Example 18: Electrical Impedance Assay
[0424] An electrical impedance assay, such as the xCelligence
platform, can be used to identify genes that when inactivated by
CRISPR give a robust increase in T cell killing. An adherent target
cell line, MHCI engineered COS-7s, were seeded in the xCELLigence
96-well plate at 5,000 COS-7 cells in 150 ul DMEM per well. Their
growth was monitored on the machine by an electrical impedance
reading (at 37.degree. C. 5% CO2). After 2-3 hours of growth the WT
or mutant peptide (G12D KRAS peptide, for example) was added to the
COS-7 cells and they were "pulsed" by incubation at 37.degree. C.

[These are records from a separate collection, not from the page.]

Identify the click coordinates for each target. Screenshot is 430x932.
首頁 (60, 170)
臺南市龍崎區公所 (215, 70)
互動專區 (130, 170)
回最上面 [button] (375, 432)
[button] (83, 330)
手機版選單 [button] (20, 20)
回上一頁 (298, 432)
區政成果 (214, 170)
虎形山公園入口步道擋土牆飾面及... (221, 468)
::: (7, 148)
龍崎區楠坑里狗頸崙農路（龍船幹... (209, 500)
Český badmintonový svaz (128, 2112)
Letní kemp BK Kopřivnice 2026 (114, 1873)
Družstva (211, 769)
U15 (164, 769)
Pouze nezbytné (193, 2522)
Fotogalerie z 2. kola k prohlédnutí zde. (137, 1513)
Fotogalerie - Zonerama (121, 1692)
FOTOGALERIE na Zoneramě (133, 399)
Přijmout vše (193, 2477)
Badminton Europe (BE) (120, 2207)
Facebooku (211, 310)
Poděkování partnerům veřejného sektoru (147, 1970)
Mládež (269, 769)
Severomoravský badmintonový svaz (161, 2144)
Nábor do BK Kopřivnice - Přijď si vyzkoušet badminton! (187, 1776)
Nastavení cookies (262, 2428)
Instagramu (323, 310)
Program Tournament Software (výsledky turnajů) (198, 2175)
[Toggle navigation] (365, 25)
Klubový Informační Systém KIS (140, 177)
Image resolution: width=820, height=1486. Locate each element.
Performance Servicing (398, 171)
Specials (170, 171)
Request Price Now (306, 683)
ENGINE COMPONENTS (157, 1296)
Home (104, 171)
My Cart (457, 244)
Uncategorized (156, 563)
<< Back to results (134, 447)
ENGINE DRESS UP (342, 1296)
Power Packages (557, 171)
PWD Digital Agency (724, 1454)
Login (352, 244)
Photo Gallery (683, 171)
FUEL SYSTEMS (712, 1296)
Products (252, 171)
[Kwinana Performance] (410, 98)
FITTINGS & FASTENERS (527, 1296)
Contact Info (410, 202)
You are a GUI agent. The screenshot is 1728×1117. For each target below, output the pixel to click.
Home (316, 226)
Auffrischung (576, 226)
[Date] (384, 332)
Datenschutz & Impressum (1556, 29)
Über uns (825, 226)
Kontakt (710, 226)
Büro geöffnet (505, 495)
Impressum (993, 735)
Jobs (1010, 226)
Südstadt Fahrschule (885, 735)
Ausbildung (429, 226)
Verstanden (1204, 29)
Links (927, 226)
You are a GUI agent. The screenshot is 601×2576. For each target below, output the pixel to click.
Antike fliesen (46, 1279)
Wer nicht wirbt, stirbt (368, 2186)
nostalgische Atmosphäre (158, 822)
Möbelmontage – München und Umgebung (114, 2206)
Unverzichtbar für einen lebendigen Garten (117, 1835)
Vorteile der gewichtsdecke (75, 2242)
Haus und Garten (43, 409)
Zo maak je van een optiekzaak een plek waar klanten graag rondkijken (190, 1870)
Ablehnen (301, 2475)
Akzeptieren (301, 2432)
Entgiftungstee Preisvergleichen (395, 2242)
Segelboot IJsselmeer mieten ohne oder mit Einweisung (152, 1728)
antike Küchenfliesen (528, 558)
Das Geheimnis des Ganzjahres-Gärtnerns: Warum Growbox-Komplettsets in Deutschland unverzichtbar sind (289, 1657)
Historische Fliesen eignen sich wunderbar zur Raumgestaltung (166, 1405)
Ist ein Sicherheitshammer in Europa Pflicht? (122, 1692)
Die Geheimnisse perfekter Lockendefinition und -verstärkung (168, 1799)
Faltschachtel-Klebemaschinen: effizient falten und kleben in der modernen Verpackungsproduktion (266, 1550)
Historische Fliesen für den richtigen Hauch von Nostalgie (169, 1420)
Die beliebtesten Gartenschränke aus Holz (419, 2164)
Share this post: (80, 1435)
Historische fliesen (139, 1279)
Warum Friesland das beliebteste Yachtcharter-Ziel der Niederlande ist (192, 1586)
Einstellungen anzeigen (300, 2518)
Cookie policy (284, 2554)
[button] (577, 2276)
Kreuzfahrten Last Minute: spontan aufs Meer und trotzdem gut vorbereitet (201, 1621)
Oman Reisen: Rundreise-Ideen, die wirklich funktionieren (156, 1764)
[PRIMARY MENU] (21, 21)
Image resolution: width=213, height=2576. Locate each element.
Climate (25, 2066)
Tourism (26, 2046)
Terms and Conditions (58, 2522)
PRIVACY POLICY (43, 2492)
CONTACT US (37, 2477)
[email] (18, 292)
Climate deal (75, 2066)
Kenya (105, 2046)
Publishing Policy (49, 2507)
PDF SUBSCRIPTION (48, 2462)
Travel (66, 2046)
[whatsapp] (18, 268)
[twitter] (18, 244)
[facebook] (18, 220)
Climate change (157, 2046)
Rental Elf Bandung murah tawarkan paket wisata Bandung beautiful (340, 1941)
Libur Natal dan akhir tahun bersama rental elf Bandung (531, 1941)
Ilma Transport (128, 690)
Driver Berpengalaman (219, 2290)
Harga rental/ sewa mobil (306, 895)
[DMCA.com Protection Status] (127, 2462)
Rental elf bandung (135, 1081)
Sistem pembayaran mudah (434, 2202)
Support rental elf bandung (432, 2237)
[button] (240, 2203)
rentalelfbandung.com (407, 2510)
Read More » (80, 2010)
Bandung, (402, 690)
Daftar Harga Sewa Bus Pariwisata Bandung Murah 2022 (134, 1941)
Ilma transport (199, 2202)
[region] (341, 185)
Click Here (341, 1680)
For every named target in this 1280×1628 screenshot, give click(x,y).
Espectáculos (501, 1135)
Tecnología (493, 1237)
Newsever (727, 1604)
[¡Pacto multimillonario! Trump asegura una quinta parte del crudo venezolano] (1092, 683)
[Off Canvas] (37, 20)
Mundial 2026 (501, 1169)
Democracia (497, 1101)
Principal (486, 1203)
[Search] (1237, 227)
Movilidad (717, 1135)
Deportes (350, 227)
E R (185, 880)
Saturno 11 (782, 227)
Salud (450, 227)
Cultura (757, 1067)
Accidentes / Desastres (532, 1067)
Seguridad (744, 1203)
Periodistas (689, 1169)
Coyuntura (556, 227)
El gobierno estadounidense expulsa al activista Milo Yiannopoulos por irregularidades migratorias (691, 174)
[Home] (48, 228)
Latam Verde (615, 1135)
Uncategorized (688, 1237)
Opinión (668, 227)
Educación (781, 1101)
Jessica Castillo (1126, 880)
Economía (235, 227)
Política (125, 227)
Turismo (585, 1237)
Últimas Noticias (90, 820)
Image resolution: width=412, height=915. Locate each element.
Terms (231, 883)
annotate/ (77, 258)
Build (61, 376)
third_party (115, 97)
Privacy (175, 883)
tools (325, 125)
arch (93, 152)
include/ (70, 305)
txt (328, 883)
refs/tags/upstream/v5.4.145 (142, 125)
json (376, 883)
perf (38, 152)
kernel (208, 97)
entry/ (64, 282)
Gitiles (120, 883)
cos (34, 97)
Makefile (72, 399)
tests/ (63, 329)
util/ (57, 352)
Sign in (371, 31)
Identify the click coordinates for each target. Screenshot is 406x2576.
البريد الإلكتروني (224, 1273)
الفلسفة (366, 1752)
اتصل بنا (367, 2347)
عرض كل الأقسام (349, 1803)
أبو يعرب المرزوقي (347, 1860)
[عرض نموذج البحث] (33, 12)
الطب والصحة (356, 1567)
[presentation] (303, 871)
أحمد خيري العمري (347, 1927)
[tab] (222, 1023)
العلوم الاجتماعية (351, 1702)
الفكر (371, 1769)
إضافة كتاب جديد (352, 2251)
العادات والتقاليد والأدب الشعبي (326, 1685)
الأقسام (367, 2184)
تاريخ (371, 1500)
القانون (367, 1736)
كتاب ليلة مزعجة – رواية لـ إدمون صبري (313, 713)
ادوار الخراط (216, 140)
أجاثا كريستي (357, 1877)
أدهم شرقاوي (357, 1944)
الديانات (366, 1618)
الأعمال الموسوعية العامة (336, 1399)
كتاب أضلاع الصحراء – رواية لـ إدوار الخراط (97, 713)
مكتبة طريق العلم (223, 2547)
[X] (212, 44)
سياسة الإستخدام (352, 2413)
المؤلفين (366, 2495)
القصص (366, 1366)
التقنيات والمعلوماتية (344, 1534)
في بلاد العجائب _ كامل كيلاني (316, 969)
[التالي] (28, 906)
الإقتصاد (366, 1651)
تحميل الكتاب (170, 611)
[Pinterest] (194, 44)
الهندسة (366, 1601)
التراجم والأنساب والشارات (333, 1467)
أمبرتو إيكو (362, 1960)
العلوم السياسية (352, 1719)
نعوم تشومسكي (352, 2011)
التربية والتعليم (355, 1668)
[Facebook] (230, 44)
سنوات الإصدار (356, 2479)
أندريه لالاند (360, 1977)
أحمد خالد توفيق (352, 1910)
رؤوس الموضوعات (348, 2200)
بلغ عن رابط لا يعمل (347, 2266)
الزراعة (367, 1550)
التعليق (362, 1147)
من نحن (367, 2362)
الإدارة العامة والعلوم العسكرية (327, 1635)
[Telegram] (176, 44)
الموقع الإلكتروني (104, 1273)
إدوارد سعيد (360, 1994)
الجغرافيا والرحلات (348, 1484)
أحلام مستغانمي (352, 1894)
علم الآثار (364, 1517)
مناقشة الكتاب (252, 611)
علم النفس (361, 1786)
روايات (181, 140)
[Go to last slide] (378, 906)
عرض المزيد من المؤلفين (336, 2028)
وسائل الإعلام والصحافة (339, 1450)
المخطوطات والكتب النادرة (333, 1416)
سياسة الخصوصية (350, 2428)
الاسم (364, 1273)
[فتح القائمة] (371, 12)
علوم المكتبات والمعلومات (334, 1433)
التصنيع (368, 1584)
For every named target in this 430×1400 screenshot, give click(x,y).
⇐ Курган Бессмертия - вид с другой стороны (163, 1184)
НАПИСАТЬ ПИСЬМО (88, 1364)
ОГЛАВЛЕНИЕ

5% CO2 for 1-2 hours. The supernatant was then removed and the
cells were washed twice in 200 ul PBS before adding 100 ul DMEM
growth media and returning to the incubator and xCELLigence
machine. Recovery and growth after the peptide pulse were monitored
for an hour before CD8+ T cells were added to the COS-7s. 2,500 CD8
T cells in 100 ul of T cell media (x-vivo media+10% human
serum+IL2, IL7 and IL15) were added per well. Different effector to
target ratios can be used, e.g., an effector target ratio of
0.5:1.
Example 19: Cytokine Quantification Via ELISA
[0425] Cytokines produced in the co-culture assays described above
are quantified via Enzyme-linked immunosorbent assay (ELISA). A
Human IFN-gamma Quantikine ELISA kit (R&D Systems) is used. 35
uL of assay diluent is added to each well of the ELISA plate. 35 uL
of supernatant from co-culture assays, or standard, is added to
wells of the ELISA plate. 200 uL of conjugate is added to each
well, the plate sealed, and incubated at room temperature for two
hours. The Plate is aspirated and washed four times, 200 uL of
substrate solution added to each well, and the plate incubated in
the dark for 30 minutes. 50 uL of stop solution is added to each
well, and absorbance read at 450 nm. T cells with a disrupted
immunomodulatory gene can produce a higher quantity of IFN-gamma
after co-culture with cells that express or present a cognate
antigen, compared to T cells without a disrupted immunomodulatory
gene.
Example 20: Cytokine Quantification Via Multiplex Immunoassay
[0426] A plurality of cytokines produced in the co-culture assays
are quantified via multiplex immunoassay. A Bio-Plex Pro.TM. Human
Inflammation Assay (Bio-Rad) is used to quantify 37 cytokines. Cell
culture supernatants from the co-culture assays are collected after
pelleting cells at 1,000.times.g for 15 minutes at 4.degree. C.,
and used immediately or stored at about -70.degree. C. until use.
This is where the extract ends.